Your assignment: Below are some records. Pull every line that contains the word "Image".

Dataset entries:
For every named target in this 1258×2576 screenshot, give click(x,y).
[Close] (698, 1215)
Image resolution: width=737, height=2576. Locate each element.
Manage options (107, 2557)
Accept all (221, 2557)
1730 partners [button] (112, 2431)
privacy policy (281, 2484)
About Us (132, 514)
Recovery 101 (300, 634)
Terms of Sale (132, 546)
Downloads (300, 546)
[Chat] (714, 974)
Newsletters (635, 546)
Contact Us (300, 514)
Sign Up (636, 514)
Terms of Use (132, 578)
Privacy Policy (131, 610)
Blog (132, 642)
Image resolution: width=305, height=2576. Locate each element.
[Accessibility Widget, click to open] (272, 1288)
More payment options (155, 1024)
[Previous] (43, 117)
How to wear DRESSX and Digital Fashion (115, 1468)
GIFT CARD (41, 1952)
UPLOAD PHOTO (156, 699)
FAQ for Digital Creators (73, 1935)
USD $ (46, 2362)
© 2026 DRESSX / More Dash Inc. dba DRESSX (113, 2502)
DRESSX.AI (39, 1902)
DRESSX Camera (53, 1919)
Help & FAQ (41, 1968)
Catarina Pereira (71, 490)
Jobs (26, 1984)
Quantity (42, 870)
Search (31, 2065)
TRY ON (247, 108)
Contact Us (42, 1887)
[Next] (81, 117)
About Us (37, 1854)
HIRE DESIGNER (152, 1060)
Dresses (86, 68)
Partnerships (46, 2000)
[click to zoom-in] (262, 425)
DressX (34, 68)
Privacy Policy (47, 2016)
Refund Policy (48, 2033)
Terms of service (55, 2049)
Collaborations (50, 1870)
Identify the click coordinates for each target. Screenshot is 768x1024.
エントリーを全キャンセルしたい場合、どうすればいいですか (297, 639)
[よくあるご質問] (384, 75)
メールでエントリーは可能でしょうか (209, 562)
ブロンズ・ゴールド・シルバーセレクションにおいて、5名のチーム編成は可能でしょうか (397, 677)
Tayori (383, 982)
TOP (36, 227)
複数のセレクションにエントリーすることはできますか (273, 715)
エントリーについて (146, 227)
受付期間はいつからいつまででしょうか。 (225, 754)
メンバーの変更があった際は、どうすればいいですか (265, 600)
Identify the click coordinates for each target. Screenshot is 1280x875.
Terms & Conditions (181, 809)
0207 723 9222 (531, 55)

Exercise result:
Image resolution: width=737, height=2576. Locate each element.
Image resolution: width=305, height=2576. Locate each element.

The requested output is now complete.